May 2, 2002, 12:00 AM

In video e-mail, don’t shoot for an Emmy

Retailers are interested in video e-mail marketing, but don’t understand format or content requirements because the technique is so new, MediaCentris saysa.

Kurt Peters

Executive Editor


Retailers are interested in video e-mail marketing, but many don’t understand the format or content requirements because the technique is so new. Thus companies such as Dallas, TX-based MediaCentris LLC, a company that provides its Rich Media Direct product that builds and enables compressed video presentations via e-mail, have had to offer creative ad agency-like services to marketers. "We didn’t want to be in the content development space but we’ve been forced to provide the service," Douglas May, MediaCentris president, tells "Eventually we’d like to develop software that we can convert to a web application and sell it as an enterprise solution."
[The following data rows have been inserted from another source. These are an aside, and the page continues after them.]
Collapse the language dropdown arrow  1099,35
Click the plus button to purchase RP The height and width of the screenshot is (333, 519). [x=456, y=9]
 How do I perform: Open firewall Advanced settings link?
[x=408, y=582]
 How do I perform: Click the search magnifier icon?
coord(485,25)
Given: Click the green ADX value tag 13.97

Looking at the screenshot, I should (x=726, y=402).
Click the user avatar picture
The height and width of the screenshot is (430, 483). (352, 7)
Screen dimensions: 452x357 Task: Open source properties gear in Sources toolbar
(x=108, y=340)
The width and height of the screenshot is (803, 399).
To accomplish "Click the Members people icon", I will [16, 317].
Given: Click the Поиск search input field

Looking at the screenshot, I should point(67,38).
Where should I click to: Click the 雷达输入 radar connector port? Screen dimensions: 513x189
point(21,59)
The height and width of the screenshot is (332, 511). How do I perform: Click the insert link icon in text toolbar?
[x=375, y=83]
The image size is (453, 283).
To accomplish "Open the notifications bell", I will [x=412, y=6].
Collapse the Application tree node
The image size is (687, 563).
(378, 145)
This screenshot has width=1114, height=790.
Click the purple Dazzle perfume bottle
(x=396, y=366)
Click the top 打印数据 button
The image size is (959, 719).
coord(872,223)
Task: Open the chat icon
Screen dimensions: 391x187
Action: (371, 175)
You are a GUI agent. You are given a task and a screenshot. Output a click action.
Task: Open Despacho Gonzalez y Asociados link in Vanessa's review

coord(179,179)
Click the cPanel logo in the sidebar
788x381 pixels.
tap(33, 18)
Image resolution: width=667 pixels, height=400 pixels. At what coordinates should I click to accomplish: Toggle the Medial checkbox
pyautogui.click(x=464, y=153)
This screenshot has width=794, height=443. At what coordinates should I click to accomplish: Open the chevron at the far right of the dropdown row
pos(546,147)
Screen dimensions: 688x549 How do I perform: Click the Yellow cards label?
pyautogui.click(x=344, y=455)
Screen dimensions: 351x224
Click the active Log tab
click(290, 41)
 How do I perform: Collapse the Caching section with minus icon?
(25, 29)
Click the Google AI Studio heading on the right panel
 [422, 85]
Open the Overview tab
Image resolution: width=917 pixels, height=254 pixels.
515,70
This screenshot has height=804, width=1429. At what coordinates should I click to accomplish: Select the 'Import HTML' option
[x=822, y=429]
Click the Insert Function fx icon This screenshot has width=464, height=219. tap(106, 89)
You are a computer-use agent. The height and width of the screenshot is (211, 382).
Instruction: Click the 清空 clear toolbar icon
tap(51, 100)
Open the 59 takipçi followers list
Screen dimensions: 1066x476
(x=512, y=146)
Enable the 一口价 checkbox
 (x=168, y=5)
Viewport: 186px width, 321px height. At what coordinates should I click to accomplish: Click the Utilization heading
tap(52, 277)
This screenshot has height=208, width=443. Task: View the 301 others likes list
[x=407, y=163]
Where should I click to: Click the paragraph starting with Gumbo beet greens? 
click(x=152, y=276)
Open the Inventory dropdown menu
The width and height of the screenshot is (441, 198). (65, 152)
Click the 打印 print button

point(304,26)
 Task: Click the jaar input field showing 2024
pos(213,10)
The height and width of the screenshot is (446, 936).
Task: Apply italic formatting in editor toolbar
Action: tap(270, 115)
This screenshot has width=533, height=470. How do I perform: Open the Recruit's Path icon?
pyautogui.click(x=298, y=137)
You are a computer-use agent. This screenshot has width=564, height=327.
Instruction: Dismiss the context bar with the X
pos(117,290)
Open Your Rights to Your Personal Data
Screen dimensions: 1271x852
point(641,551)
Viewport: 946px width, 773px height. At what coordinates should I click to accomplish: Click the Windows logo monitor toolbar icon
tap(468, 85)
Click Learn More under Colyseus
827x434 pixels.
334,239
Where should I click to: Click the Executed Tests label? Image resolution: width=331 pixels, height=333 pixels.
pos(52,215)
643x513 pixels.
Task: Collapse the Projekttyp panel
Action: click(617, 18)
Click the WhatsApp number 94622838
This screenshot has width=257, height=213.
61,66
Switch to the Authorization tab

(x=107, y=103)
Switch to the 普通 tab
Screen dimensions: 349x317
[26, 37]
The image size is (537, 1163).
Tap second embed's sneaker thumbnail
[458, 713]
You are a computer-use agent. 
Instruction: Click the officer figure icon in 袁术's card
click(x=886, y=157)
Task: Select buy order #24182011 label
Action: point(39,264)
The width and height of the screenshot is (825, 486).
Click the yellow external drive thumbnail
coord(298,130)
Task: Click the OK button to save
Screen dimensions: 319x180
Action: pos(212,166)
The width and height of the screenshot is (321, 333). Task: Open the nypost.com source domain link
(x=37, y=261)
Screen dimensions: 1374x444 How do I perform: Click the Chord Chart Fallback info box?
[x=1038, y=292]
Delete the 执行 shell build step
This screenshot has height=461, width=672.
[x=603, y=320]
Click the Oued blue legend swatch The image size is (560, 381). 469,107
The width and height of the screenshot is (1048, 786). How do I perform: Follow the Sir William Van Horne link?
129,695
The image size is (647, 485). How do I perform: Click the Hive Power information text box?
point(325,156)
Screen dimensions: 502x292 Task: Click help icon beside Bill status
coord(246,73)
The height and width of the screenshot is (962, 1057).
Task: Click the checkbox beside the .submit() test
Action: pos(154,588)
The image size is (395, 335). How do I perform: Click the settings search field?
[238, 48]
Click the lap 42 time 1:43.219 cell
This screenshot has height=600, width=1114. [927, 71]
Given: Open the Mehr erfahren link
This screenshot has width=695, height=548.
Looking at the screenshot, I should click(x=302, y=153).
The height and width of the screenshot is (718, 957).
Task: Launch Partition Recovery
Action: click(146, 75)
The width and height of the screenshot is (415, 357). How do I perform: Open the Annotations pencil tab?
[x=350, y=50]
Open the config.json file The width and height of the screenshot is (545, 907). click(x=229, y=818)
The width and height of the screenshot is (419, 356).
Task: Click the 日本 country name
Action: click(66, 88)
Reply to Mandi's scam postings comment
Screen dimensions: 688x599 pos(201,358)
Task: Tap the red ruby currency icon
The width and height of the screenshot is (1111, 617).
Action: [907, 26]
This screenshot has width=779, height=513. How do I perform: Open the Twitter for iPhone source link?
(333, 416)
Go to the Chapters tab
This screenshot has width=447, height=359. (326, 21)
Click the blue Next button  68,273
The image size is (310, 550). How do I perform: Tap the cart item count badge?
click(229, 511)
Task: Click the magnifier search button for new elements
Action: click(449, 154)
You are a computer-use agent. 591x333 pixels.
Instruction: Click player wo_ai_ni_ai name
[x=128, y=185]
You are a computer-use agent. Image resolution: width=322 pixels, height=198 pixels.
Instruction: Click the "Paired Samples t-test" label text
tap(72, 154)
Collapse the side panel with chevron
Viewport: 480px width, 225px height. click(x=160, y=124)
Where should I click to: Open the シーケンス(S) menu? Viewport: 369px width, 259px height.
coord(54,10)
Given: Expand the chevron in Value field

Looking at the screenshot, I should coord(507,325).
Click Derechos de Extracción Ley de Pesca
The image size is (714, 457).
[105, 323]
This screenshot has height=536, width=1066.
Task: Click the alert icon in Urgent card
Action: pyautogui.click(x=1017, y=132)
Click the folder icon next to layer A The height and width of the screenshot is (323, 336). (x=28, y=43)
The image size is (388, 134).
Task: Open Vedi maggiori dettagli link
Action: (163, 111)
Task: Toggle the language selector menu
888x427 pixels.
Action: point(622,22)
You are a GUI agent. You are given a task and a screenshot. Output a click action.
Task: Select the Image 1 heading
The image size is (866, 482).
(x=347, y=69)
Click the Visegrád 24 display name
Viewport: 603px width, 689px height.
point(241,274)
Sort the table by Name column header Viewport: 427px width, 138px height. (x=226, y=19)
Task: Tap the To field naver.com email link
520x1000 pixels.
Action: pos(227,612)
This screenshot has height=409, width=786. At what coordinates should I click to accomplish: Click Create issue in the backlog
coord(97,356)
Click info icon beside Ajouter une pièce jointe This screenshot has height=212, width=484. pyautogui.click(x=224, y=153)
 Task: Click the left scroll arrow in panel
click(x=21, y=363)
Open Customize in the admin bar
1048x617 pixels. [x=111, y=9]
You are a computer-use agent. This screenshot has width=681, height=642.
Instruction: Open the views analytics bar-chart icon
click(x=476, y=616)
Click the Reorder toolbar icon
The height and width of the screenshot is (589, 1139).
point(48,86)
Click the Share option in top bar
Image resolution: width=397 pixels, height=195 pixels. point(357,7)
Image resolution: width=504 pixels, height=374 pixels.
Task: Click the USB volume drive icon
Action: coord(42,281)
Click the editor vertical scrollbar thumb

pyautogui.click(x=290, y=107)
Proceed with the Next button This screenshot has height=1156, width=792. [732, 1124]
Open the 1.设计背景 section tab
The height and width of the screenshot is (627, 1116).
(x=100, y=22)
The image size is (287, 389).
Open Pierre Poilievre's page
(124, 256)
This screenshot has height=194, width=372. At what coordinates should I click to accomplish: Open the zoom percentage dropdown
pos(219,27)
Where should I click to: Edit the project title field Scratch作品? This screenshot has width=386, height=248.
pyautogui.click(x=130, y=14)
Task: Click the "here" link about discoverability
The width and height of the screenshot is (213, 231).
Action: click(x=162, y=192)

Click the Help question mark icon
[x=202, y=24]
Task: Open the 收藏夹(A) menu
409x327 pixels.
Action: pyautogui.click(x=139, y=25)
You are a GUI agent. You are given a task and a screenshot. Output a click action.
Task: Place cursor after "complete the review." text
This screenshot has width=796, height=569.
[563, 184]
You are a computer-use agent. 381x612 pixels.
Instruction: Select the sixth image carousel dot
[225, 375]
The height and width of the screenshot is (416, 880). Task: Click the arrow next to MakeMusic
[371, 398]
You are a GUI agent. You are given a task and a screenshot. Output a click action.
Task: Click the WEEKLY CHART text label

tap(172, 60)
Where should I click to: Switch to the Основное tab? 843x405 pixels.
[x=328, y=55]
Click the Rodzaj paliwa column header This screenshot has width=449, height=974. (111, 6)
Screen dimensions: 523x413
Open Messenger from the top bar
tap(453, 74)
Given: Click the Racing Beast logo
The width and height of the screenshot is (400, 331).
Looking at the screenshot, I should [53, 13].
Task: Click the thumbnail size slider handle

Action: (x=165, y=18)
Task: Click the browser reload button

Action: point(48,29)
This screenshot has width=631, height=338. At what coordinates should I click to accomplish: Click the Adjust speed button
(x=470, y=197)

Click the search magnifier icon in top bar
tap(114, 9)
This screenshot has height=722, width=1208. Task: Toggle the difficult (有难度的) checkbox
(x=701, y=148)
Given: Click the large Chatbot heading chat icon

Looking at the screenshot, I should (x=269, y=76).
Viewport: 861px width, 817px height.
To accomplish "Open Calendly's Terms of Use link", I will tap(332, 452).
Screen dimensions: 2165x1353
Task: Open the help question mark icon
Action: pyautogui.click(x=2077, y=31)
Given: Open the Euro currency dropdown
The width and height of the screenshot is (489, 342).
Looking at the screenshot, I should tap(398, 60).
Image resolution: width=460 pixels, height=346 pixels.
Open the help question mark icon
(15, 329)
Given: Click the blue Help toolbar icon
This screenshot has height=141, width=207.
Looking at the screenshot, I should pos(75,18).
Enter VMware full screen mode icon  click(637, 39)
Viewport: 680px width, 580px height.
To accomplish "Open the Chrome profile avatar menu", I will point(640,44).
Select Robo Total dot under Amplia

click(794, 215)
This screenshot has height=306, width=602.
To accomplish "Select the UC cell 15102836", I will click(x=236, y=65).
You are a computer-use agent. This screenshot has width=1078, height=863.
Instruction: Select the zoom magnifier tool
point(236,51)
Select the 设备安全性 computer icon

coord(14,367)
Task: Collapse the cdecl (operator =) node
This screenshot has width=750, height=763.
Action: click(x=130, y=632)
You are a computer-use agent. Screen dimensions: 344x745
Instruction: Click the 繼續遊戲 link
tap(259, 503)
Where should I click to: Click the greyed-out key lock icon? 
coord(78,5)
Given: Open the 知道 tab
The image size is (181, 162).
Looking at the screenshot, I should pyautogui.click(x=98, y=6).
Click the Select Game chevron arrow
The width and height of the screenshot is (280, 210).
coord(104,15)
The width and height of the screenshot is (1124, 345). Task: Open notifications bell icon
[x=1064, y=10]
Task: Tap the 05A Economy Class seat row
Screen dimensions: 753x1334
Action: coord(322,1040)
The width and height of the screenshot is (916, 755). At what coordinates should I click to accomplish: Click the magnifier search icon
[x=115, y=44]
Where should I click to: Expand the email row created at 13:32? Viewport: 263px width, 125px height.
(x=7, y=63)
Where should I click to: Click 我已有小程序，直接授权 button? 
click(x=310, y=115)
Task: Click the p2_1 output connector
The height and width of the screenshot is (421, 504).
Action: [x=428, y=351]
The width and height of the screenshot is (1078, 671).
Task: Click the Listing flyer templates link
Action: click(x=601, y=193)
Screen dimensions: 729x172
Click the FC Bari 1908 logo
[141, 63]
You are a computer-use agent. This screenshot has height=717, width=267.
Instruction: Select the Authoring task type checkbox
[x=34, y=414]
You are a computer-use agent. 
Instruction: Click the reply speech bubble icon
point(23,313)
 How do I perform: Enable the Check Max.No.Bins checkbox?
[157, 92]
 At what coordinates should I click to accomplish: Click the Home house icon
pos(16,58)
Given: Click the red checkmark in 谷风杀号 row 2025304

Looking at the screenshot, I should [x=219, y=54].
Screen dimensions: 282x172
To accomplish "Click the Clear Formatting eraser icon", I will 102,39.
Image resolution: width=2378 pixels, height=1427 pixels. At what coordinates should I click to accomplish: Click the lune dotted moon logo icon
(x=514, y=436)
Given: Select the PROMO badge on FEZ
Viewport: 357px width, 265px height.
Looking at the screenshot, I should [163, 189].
May says many retailers and companies that want to use video e-mails do not realize that television-based ads do not translate well online. For example, TV ads that have fast cuts and wide-lens shots showing lots of movement and activity just do not play well on computer viewing screens. "The biggest problem is helping our customers develop video content," May says. "You have to produce the video for the medium, which means you have to have subjects close up to fit the small frame size of a computer screen and good quality audio so it sounds right coming through computer speakers."